Health projects could be stalled for a year while the NHS is restructured under the government’s health white paper, industry figures have warned

There are also fears over the future of frameworks, such as Procure 21 and LIFT, as well as concerns that new foundation health trusts could use their freedom to ditch PFI schemes.

The white paper proposes replacing primary care trusts (PCTs) with consortiums of GPs, who would be responsible for procuring services. This was described by one health director as “the biggest change in the NHS since the seventies”.

Many industry figures believe that reorganisation will disrupt capital expenditure.

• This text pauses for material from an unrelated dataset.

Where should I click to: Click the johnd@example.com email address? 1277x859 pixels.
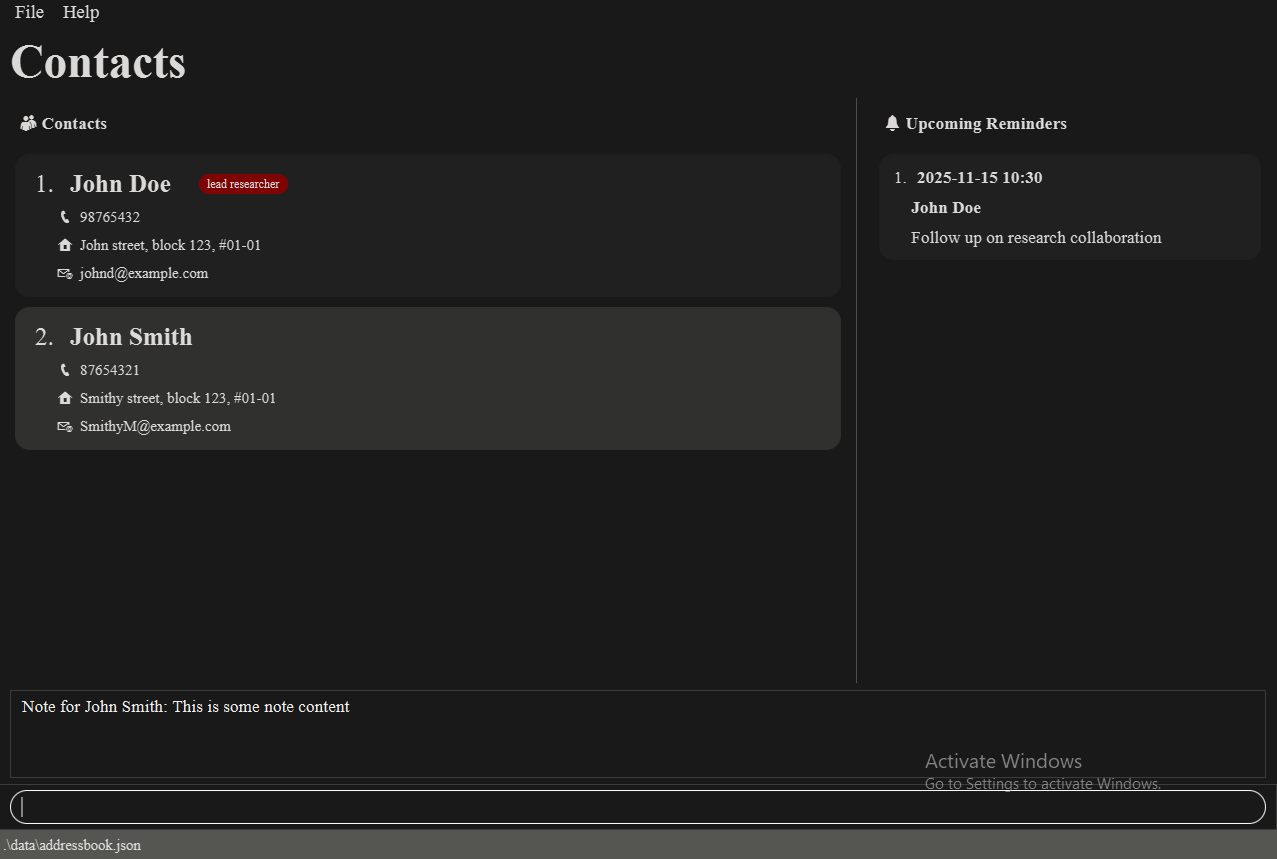click(144, 273)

Mike Magrath, a director for health at Gleeds, said: “The NHS is already challenged and if you add to that the restructuring over the next three years, it’s difficult to see how capital expenditure can happen at the same time. I certainly can’t see large capital projects moving for a year.”

The Procure 21 framework could be under threat as the paper outlined plans to “reduce NHS management costs by more than 45% over the next four years.”

A source at a contractor said: “They’ve stirred the pot and it’ll be two years before it settles down and they start with capital projects again. It’s got to cause some concern over Procure 21 too.”

The white paper also outlined plans for all hospital and mental health units to become foundation trusts within three years. Ian Greggor, a health project director at Cyril Sweett, said this could give trusts greater power to ignore the PFI route.

“Trusts will want to move away from the bureaucracy of PFI, and can streamline the process,” he said.

He also warned that LIFT schemes might not fare as well under GP consortiums. “The difficulty for LIFTs is that the new GP consortiums don’t fit with PCT boundaries,” he said.

The Department of Health said: “Procurement of health projects will be decided in due course. As far as we’re aware, Procure 21 is continuing.”